Provided entries:
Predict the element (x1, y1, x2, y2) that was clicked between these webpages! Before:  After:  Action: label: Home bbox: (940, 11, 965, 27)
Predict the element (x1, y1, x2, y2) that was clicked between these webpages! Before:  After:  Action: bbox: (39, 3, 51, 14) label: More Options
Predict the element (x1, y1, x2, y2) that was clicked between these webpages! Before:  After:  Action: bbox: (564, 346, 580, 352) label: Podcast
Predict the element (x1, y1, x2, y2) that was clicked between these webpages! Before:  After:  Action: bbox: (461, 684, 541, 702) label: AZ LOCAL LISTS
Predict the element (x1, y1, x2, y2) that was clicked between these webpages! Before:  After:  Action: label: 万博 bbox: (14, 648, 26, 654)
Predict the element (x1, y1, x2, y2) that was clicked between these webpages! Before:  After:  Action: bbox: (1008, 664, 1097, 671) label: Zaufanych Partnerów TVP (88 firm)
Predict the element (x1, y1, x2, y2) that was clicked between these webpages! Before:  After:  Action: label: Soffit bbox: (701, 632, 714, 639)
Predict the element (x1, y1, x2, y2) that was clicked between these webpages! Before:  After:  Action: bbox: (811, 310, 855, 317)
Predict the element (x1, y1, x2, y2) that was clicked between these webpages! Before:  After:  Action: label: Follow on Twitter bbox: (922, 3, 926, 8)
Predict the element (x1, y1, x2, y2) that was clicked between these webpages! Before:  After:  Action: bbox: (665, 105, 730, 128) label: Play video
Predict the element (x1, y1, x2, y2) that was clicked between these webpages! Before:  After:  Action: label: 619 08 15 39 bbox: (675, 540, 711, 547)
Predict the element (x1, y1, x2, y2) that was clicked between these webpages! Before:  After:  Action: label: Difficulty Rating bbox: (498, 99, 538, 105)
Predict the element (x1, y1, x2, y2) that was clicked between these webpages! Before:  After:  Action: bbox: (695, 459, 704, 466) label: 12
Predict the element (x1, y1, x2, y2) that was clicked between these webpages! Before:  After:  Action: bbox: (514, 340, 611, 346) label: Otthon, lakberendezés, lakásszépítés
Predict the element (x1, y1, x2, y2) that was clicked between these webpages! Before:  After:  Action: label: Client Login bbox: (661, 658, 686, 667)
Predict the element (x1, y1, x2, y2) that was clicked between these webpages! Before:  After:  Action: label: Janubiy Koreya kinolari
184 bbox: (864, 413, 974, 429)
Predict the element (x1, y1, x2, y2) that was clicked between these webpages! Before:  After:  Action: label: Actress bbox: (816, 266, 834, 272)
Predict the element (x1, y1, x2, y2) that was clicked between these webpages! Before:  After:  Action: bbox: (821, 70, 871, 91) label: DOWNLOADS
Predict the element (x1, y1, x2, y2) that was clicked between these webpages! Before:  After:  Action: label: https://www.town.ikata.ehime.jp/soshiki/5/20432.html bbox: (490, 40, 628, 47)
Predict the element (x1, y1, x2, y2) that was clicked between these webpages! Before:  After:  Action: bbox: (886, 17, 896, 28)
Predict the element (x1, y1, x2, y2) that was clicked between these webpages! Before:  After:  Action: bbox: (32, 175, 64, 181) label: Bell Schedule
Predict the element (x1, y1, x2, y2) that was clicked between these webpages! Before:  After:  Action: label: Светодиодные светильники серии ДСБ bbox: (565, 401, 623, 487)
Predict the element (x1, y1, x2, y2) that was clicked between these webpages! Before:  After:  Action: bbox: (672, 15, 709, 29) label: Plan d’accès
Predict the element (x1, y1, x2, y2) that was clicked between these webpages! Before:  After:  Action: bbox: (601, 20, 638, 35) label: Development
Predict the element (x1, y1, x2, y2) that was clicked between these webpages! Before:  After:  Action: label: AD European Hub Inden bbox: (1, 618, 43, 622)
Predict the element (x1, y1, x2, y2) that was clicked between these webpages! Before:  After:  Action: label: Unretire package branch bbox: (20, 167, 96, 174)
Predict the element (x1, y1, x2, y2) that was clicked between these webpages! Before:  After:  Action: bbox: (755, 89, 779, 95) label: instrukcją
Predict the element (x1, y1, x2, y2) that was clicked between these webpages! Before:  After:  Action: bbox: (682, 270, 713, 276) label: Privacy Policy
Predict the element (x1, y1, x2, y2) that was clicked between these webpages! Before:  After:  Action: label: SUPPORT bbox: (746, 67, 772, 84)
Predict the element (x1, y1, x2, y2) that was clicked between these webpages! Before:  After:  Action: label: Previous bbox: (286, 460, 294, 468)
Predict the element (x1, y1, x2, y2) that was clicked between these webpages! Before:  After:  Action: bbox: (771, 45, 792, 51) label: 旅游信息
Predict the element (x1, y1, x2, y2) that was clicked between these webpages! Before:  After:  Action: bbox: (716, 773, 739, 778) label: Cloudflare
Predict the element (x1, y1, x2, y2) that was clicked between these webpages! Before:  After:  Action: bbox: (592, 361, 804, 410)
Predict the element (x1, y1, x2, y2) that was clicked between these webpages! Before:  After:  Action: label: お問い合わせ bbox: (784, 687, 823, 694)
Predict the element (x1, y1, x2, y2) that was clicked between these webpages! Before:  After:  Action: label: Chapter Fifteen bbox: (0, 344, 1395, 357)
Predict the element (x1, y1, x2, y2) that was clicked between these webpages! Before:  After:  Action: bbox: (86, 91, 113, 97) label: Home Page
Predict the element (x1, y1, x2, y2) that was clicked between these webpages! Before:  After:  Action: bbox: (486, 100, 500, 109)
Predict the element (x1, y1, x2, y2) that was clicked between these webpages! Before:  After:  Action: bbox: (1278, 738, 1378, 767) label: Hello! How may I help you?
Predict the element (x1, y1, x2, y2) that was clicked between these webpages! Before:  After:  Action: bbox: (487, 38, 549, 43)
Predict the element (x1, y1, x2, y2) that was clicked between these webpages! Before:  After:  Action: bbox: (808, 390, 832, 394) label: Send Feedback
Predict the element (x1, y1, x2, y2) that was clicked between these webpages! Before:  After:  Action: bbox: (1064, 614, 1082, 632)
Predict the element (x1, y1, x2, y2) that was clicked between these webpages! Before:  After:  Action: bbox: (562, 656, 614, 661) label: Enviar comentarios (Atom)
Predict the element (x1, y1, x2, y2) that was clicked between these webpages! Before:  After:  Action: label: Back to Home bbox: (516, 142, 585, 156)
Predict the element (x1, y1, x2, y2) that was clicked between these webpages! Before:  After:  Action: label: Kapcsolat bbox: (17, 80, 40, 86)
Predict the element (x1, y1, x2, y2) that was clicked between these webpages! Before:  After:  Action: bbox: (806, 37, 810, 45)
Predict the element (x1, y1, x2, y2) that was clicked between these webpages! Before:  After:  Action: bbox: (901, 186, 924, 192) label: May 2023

What you have to do:
Convert all the entries above into a two-column CSV with the headers entry and answer. Give one row per entry, with its text and its answer each in one quoted field and any line breaks replaced by spaces.

Full response:
entry,answer
"Predict the element (x1, y1, x2, y2) that was clicked between these webpages! Before:  After:","Action: label: Home bbox: (940, 11, 965, 27)"
"Predict the element (x1, y1, x2, y2) that was clicked between these webpages! Before:  After:","Action: bbox: (39, 3, 51, 14) label: More Options"
"Predict the element (x1, y1, x2, y2) that was clicked between these webpages! Before:  After:","Action: bbox: (564, 346, 580, 352) label: Podcast"
"Predict the element (x1, y1, x2, y2) that was clicked between these webpages! Before:  After:","Action: bbox: (461, 684, 541, 702) label: AZ LOCAL LISTS"
"Predict the element (x1, y1, x2, y2) that was clicked between these webpages! Before:  After:","Action: label: 万博 bbox: (14, 648, 26, 654)"
"Predict the element (x1, y1, x2, y2) that was clicked between these webpages! Before:  After:","Action: bbox: (1008, 664, 1097, 671) label: Zaufanych Partnerów TVP (88 firm)"
"Predict the element (x1, y1, x2, y2) that was clicked between these webpages! Before:  After:","Action: label: Soffit bbox: (701, 632, 714, 639)"
"Predict the element (x1, y1, x2, y2) that was clicked between these webpages! Before:  After:","Action: bbox: (811, 310, 855, 317)"
"Predict the element (x1, y1, x2, y2) that was clicked between these webpages! Before:  After:","Action: label: Follow on Twitter bbox: (922, 3, 926, 8)"
"Predict the element (x1, y1, x2, y2) that was clicked between these webpages! Before:  After:","Action: bbox: (665, 105, 730, 128) label: Play video"
"Predict the element (x1, y1, x2, y2) that was clicked between these webpages! Before:  After:","Action: label: 619 08 15 39 bbox: (675, 540, 711, 547)"
"Predict the element (x1, y1, x2, y2) that was clicked between these webpages! Before:  After:","Action: label: Difficulty Rating bbox: (498, 99, 538, 105)"
"Predict the element (x1, y1, x2, y2) that was clicked between these webpages! Before:  After:","Action: bbox: (695, 459, 704, 466) label: 12"
"Predict the element (x1, y1, x2, y2) that was clicked between these webpages! Before:  After:","Action: bbox: (514, 340, 611, 346) label: Otthon, lakberendezés, lakásszépítés"
"Predict the element (x1, y1, x2, y2) that was clicked between these webpages! Before:  After:","Action: label: Client Login bbox: (661, 658, 686, 667)"
"Predict the element (x1, y1, x2, y2) that was clicked between these webpages! Before:  After:","Action: label: Janubiy Koreya kinolari 184 bbox: (864, 413, 974, 429)"
"Predict the element (x1, y1, x2, y2) that was clicked between these webpages! Before:  After:","Action: label: Actress bbox: (816, 266, 834, 272)"
"Predict the element (x1, y1, x2, y2) that was clicked between these webpages! Before:  After:","Action: bbox: (821, 70, 871, 91) label: DOWNLOADS"
"Predict the element (x1, y1, x2, y2) that was clicked between these webpages! Before:  After:","Action: label: https://www.town.ikata.ehime.jp/soshiki/5/20432.html bbox: (490, 40, 628, 47)"
"Predict the element (x1, y1, x2, y2) that was clicked between these webpages! Before:  After:","Action: bbox: (886, 17, 896, 28)"
"Predict the element (x1, y1, x2, y2) that was clicked between these webpages! Before:  After:","Action: bbox: (32, 175, 64, 181) label: Bell Schedule"
"Predict the element (x1, y1, x2, y2) that was clicked between these webpages! Before:  After:","Action: label: Светодиодные светильники серии ДСБ bbox: (565, 401, 623, 487)"
"Predict the element (x1, y1, x2, y2) that was clicked between these webpages! Before:  After:","Action: bbox: (672, 15, 709, 29) label: Plan d’accès"
"Predict the element (x1, y1, x2, y2) that was clicked between these webpages! Before:  After:","Action: bbox: (601, 20, 638, 35) label: Development"
"Predict the element (x1, y1, x2, y2) that was clicked between these webpages! Before:  After:","Action: label: AD European Hub Inden bbox: (1, 618, 43, 622)"
"Predict the element (x1, y1, x2, y2) that was clicked between these webpages! Before:  After:","Action: label: Unretire package branch bbox: (20, 167, 96, 174)"
"Predict the element (x1, y1, x2, y2) that was clicked between these webpages! Before:  After:","Action: bbox: (755, 89, 779, 95) label: instrukcją"
"Predict the element (x1, y1, x2, y2) that was clicked between these webpages! Before:  After:","Action: bbox: (682, 270, 713, 276) label: Privacy Policy"
"Predict the element (x1, y1, x2, y2) that was clicked between these webpages! Before:  After:","Action: label: SUPPORT bbox: (746, 67, 772, 84)"
"Predict the element (x1, y1, x2, y2) that was clicked between these webpages! Before:  After:","Action: label: Previous bbox: (286, 460, 294, 468)"
"Predict the element (x1, y1, x2, y2) that was clicked between these webpages! Before:  After:","Action: bbox: (771, 45, 792, 51) label: 旅游信息"
"Predict the element (x1, y1, x2, y2) that was clicked between these webpages! Before:  After:","Action: bbox: (716, 773, 739, 778) label: Cloudflare"
"Predict the element (x1, y1, x2, y2) that was clicked between these webpages! Before:  After:","Action: bbox: (592, 361, 804, 410)"
"Predict the element (x1, y1, x2, y2) that was clicked between these webpages! Before:  After:","Action: label: お問い合わせ bbox: (784, 687, 823, 694)"
"Predict the element (x1, y1, x2, y2) that was clicked between these webpages! Before:  After:","Action: label: Chapter Fifteen bbox: (0, 344, 1395, 357)"
"Predict the element (x1, y1, x2, y2) that was clicked between these webpages! Before:  After:","Action: bbox: (86, 91, 113, 97) label: Home Page"
"Predict the element (x1, y1, x2, y2) that was clicked between these webpages! Before:  After:","Action: bbox: (486, 100, 500, 109)"
"Predict the element (x1, y1, x2, y2) that was clicked between these webpages! Before:  After:","Action: bbox: (1278, 738, 1378, 767) label: Hello! How may I help you?"
"Predict the element (x1, y1, x2, y2) that was clicked between these webpages! Before:  After:","Action: bbox: (487, 38, 549, 43)"
"Predict the element (x1, y1, x2, y2) that was clicked between these webpages! Before:  After:","Action: bbox: (808, 390, 832, 394) label: Send Feedback"
"Predict the element (x1, y1, x2, y2) that was clicked between these webpages! Before:  After:","Action: bbox: (1064, 614, 1082, 632)"
"Predict the element (x1, y1, x2, y2) that was clicked between these webpages! Before:  After:","Action: bbox: (562, 656, 614, 661) label: Enviar comentarios (Atom)"
"Predict the element (x1, y1, x2, y2) that was clicked between these webpages! Before:  After:","Action: label: Back to Home bbox: (516, 142, 585, 156)"
"Predict the element (x1, y1, x2, y2) that was clicked between these webpages! Before:  After:","Action: label: Kapcsolat bbox: (17, 80, 40, 86)"
"Predict the element (x1, y1, x2, y2) that was clicked between these webpages! Before:  After:","Action: bbox: (806, 37, 810, 45)"
"Predict the element (x1, y1, x2, y2) that was clicked between these webpages! Before:  After:","Action: bbox: (901, 186, 924, 192) label: May 2023"